◆ Data supplied
___

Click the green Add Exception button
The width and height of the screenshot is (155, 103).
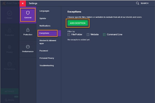click(x=78, y=23)
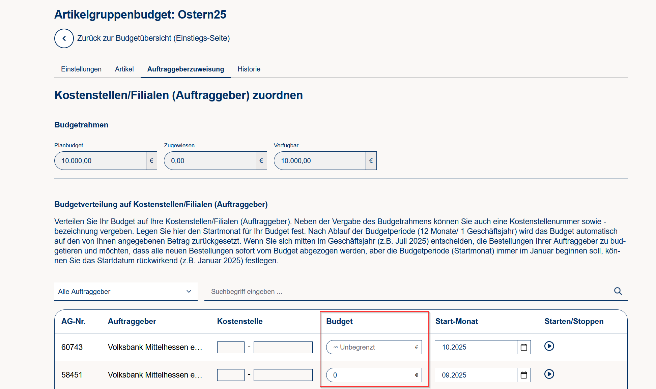Switch to the Historie tab
Image resolution: width=656 pixels, height=389 pixels.
coord(249,69)

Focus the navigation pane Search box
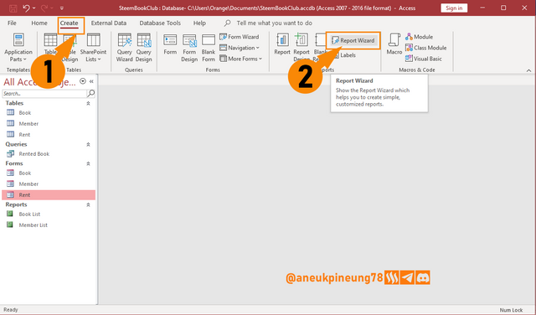click(x=44, y=93)
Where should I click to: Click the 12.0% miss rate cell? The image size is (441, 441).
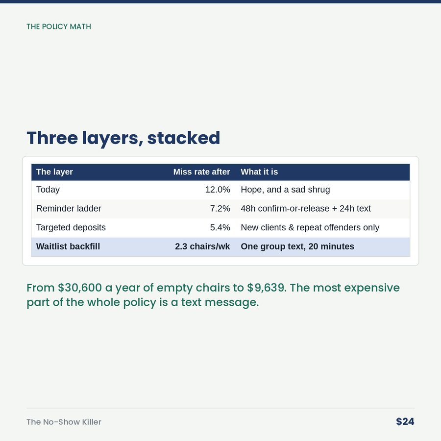(x=218, y=190)
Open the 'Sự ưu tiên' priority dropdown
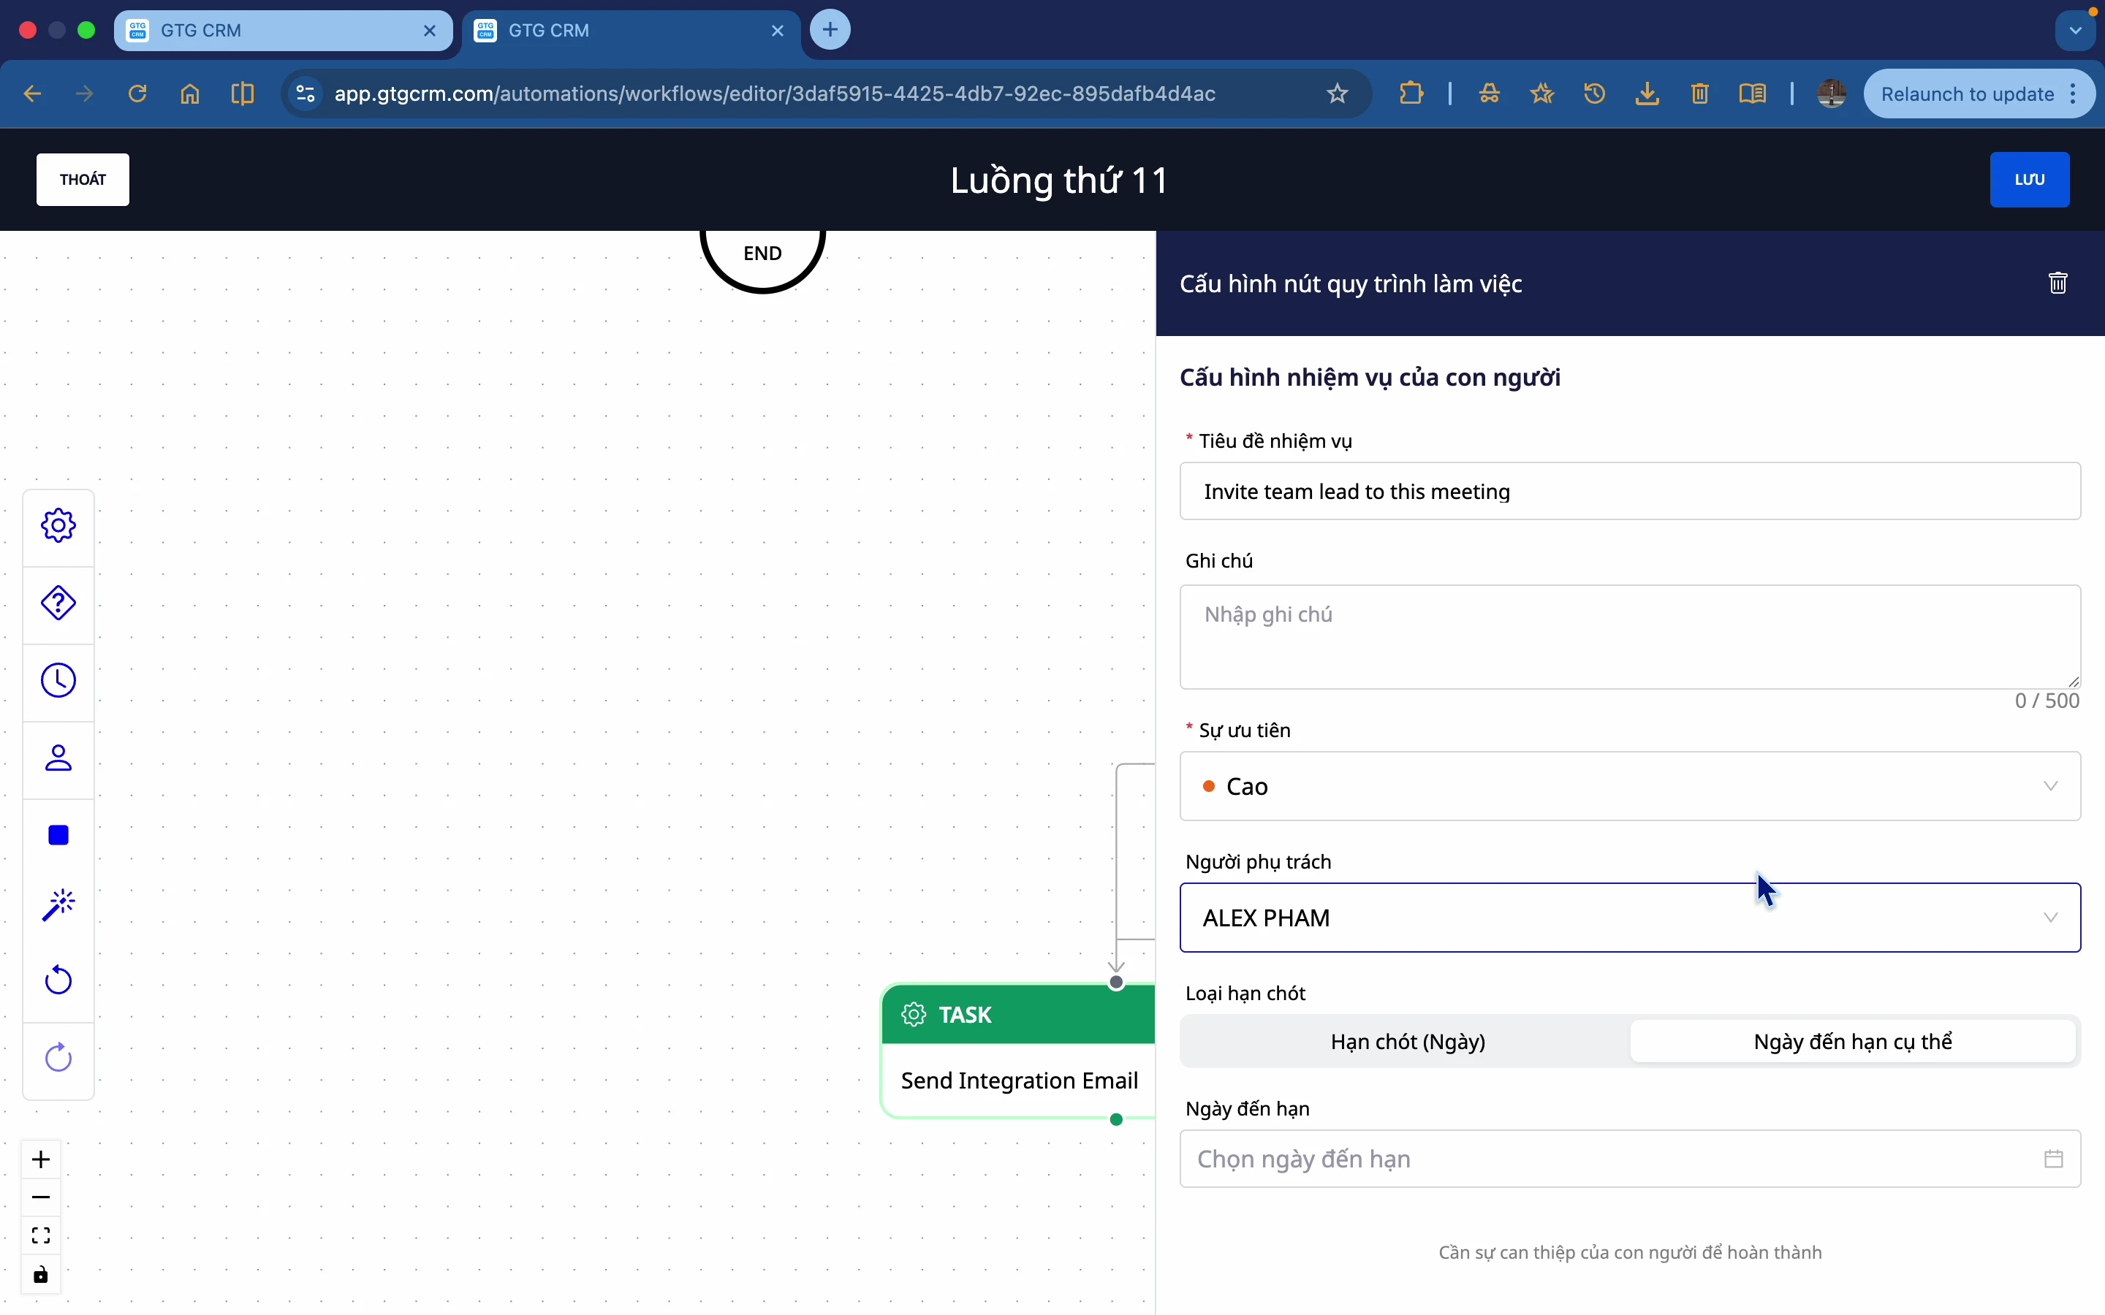 [x=1629, y=786]
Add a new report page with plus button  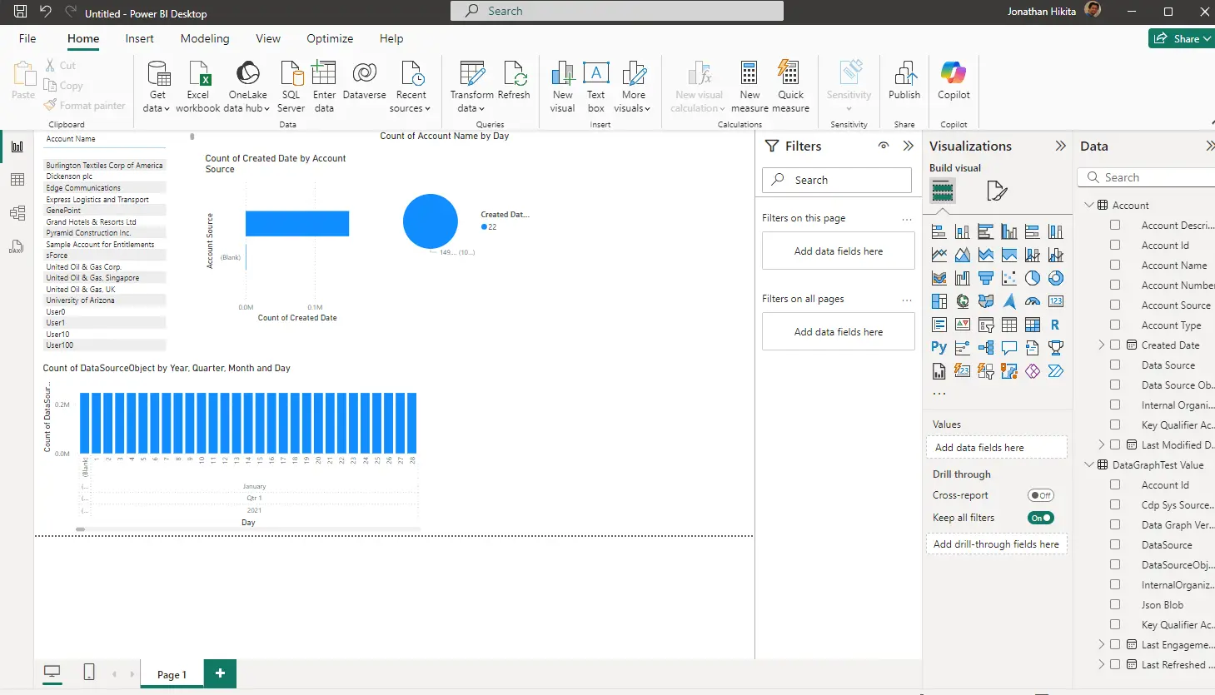coord(220,673)
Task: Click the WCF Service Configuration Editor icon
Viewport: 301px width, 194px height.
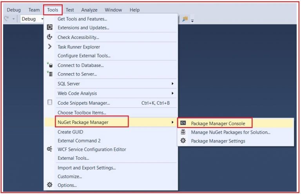Action: (x=50, y=149)
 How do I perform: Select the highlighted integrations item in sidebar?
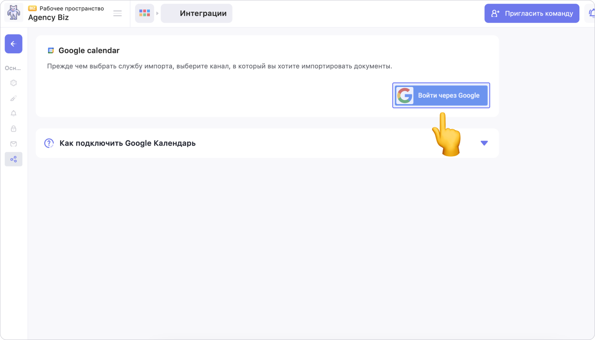14,159
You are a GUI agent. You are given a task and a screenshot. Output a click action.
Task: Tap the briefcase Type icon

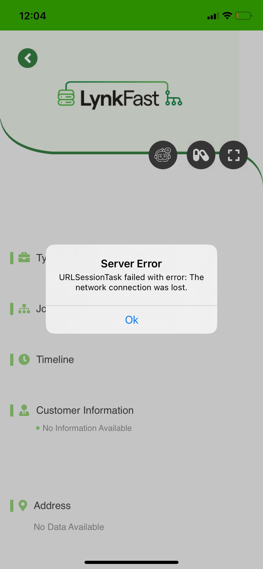24,258
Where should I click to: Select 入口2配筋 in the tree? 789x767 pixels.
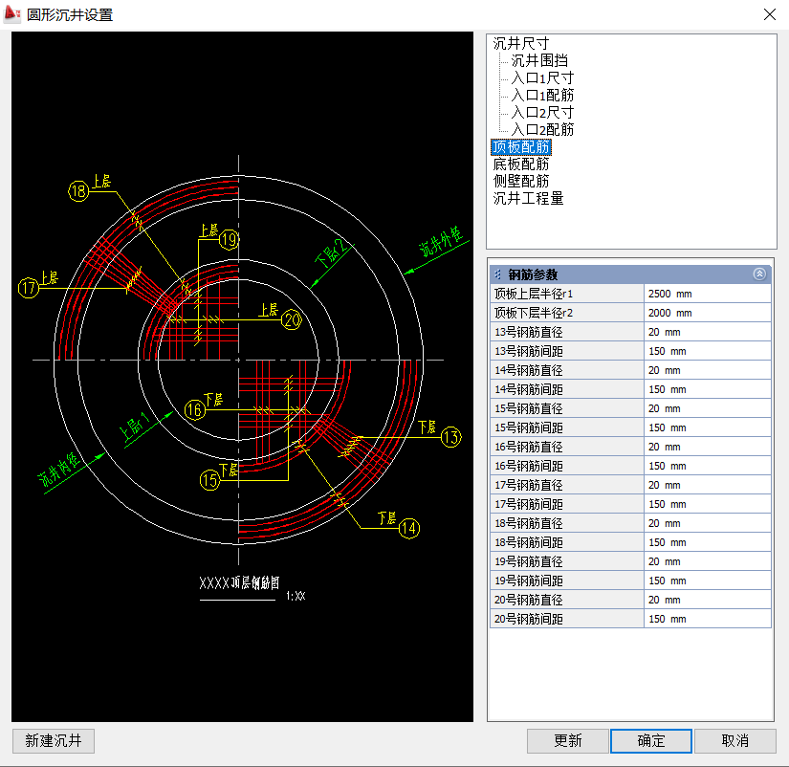pos(542,129)
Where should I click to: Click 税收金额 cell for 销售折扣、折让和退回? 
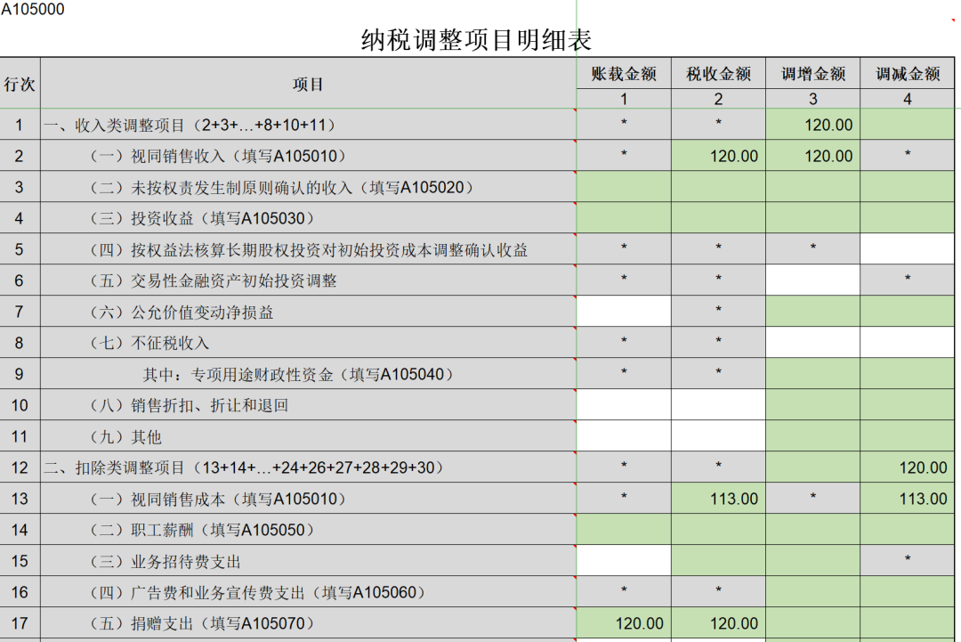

___

◆ Stated task
Please put everything from the start of the data down to the line containing "click(x=44, y=93)" into a numbered list, skipping blank lines and leaving the pictures out.

◆ Response to this task
1. Click the green Add Exception button
2. The width and height of the screenshot is (155, 103).
3. click(x=78, y=23)
4. Switch to the Historie tab
5. Image resolution: width=656 pixels, height=389 pixels.
6. coord(249,69)
7. Focus the navigation pane Search box
8. click(x=44, y=93)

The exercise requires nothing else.